Les dépenses intérieures brutes en R&D (DIRD) en pourcentage du PIB de la RDC en 2017 s’élèvent à 0,41 % 3. La RDC a un ratio de chercheurs par million d’habitants inférieur à celui d’autres pays africains ayant une taille de population similaire ou comparable. De nombreux facteurs contribuent à la faiblesse des activités de recherche dans le pays, notamment le manque de  responsables de recherche adéquatement formés, des comités d’éthique de la recherche non structurés, les infrastructures de recherche inadéquates, le financement de la recherche sous-optimal, une dépendance excessive aux initiatives et financements de recherche étrangers, ainsi qu’un manque de collaboration avec d’autres centres de recherche basés en Afrique sur des programmes de recherche clés mutuellement bénéfiques.

Compte tenu de sa taille géographique et de sa population, la RDC dispose d’un immense potentiel de recherche susceptible de stimuler son développement socio-économique et d’améliorer considérablement la santé et le bien-être de sa population.

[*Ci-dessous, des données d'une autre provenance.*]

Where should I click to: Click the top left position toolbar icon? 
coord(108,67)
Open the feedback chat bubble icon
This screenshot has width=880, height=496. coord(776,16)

Les programmes de recherche initiés et dirigés au niveau local qui se concentrent sur les problèmes et les défis nationaux ont un plus grand potentiel pour produire des résultats qui conduisent à des réformes politiques et juridiques appropriées pour stimuler des changements positifs dans la société.

Le point de départ devrait donc être l’identification de programmes de recherche sectoriels efficaces, axés sur les défis sociétaux. Dans le secteur de la santé publique en RDC, chaque domaine de ce spectre constitue un sujet de recherche. La santé maternelle et infantile, les maladies infectieuses et les épidémies, les maladies non transmissibles, les services de santé, les réformes du secteur de la santé, les ressources humaines pour la santé, etc. constituent une liste non exhaustive de domaines de santé publique largement sous-étudiés dans ce pays.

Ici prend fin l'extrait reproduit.